■ List of tasks
1. In the article on handling a website outage, what was the source of the Top Shelf site's problem?
2. Pick up the article on handling a website outage from its final sentence and keep writing.

Several weeks ago we found ourselves in an embarrassing website management situation – the Top Shelf website was down. Chrome users were seeing an off-putting warning that the Top Shelf site was not secure instead of our home page. A potential customer alerted us to the situation, which wasn’t ideal. Luckily we quickly identified the issue’s source: a failed auto-renew of our SSL certificate. (If you didn’t know, Google Chrome is now showing security warnings for websites that aren’t HTTPS enabled and have fill-in forms.)
Why bring up a situation that isn’t a glowing example of our website management capabilities? Because we’re all fallible, and website glitches happen to even the very best of us including Amazon, Macy’s and Google. What’s important is how we handle these digital snafus when they happen.
4 Website Management Tips if Your Website is Down
Confirm Your Site is Down
This may sound like a no-brainer, but your first step is to confirm your site is actually down. Have two or three people clear their browser cache and try to navigate to your homepage. If your site doesn’t populate, you’ve rule out operator error and web settings as the root of the problem.
Contact Your Hosting Provider
Hopefully your website is hosted by a reputable provider with a customer service department. This is your first point of contact when your website goes down. More often than not, your provider is already aware of the issue because it’s affecting more than just your website. Ask when your site function will be restored and then sit tight while they work. Ideally, this will be a short period of time. Keep in mind Amazon and Google have both caused customers to go down for periods of several hours.
Take Copious Notes
Let’s assume the issue is not due to a provider-wide failure and your site is having unique issues. It’s smart to keep track of whom you speak to, on what day and time as well as details about the conversation. Write down exactly what tech support tells about the cause and possible solutions to your problem. Yes, they should make notes on your account, but if you have to call back, it helps to be organized and on the ball in your follow up.
When the Top Shelf site went down, we knew HTTPS was causing the issue and that our hosting provider brokered our SSL certification. Even still, it took three phone calls to two service providers to eventually get our site back up and operating. Thanks to copious note taking, we were able to reference each conversation and bridge the communication gap between technicians.

(Stored items)
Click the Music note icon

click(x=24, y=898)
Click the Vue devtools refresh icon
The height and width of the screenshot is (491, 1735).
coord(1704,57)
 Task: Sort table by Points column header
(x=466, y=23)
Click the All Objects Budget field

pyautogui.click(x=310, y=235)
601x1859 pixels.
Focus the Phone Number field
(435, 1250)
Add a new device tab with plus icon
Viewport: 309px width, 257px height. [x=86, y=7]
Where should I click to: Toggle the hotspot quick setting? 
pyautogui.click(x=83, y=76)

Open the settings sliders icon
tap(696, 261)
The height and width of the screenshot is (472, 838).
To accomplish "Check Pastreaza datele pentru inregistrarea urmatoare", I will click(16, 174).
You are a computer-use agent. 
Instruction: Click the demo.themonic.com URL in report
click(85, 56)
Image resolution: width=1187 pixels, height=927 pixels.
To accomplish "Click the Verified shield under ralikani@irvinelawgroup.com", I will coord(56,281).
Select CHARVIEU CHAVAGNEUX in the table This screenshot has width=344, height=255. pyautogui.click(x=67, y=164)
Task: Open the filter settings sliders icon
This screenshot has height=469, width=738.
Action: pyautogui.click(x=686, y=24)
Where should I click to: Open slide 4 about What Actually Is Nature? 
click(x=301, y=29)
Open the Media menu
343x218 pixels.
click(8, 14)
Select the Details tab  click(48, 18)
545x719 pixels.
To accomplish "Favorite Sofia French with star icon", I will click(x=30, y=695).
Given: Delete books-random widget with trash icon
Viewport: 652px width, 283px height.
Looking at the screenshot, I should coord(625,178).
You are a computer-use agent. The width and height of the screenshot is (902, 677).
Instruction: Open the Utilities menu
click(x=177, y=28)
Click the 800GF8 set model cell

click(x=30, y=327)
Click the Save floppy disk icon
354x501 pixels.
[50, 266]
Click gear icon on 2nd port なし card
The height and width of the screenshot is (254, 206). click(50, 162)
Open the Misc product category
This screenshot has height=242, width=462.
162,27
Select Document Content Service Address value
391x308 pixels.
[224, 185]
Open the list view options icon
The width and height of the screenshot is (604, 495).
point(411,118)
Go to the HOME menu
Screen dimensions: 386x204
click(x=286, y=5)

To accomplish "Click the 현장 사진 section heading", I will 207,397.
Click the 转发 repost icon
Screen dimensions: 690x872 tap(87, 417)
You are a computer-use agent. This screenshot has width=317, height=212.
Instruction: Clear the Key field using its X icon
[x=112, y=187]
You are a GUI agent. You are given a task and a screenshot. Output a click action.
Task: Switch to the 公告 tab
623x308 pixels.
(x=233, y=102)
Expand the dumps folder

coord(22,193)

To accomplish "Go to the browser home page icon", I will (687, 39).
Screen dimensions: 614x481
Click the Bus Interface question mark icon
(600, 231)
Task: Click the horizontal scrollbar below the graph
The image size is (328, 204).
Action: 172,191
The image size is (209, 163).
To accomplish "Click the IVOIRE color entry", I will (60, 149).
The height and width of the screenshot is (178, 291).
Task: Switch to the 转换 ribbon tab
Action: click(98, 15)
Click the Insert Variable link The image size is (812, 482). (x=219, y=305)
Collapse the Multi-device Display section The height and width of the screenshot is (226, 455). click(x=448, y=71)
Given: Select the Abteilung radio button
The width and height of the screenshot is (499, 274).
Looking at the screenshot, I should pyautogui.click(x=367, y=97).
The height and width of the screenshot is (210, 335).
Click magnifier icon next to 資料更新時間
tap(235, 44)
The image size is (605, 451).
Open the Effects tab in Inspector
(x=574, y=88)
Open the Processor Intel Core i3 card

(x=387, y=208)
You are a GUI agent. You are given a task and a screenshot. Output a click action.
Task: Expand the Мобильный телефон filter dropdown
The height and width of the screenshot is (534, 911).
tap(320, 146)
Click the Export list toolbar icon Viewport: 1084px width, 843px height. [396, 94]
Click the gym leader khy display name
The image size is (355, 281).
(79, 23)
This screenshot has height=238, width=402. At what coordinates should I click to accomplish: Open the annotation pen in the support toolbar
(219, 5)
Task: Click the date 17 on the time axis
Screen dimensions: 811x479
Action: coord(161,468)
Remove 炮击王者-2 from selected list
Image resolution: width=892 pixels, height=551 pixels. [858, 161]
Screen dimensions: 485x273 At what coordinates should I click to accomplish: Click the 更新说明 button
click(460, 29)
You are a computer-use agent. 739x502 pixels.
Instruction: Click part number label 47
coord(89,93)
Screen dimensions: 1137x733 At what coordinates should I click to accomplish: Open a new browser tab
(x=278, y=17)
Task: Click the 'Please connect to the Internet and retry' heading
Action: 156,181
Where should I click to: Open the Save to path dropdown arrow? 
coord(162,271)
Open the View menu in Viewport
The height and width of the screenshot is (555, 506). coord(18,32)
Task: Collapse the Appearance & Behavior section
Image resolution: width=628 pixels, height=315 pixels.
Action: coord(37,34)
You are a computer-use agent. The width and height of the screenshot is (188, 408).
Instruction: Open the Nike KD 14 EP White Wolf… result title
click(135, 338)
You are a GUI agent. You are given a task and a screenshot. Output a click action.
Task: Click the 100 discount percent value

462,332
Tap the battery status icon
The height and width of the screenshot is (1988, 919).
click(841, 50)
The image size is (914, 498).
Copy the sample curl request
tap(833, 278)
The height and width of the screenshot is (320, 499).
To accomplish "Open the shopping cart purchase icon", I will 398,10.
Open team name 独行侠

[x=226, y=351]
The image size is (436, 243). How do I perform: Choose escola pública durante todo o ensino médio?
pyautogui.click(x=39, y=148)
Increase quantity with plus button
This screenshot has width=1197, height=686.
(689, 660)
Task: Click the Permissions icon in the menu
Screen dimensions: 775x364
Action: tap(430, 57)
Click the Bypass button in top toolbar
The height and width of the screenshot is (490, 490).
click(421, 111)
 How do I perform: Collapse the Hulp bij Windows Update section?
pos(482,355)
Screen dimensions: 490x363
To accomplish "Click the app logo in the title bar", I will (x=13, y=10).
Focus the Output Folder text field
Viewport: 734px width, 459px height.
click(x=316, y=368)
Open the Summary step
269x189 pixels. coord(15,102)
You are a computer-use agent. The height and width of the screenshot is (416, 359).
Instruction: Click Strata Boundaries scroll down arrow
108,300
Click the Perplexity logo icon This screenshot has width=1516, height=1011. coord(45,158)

■ Responses by task
1. A failed auto-renew of its SSL certificate.

2.
Be Patient and Stay Calm
This is hard, we know. The reality is your panic is not going to fix the situation any faster, and you attract more flies with honey than vinegar. Keeping a cool head and collected disposition will endear technicians rather than alienate them. If you’re pleasant your technician will often go above and beyond to ensure your satisfaction.
When we first contacted our hosting provider about our SSL certification, we selected the SSL menu option from the phone tree. The sales team member we spoke to told us we needed to update our domain settings. That didn’t make sense, but we diligently connected with the company we registered www.topshelfdigitalmarketing.com with and explained the issue to them.
Our problem had nothing to do with domain settings and the technician was impatient during our conversation. His demeanor completed changed when we politely asked what we should say to the hosting and SSL company when we called them back. Not only did he give us specific verbiage to relay, he explained it in layman’s terms and industry jargon.
We called the hosting provider back and explained the situation, recapping both previous conversations. We were connected with with an incredibly competent support tech. She was able to combine the thread of notes in her system and our notes and clearly map out a solution to our problem.
If the though of managing your website makes you breakout in hives, you may want to consider hiring a website management team. Typically teams specialize in specific platforms and know their technical ins and outs. This allows them to do varying degrees of troubleshooting internally, without having to contact your hosting provider.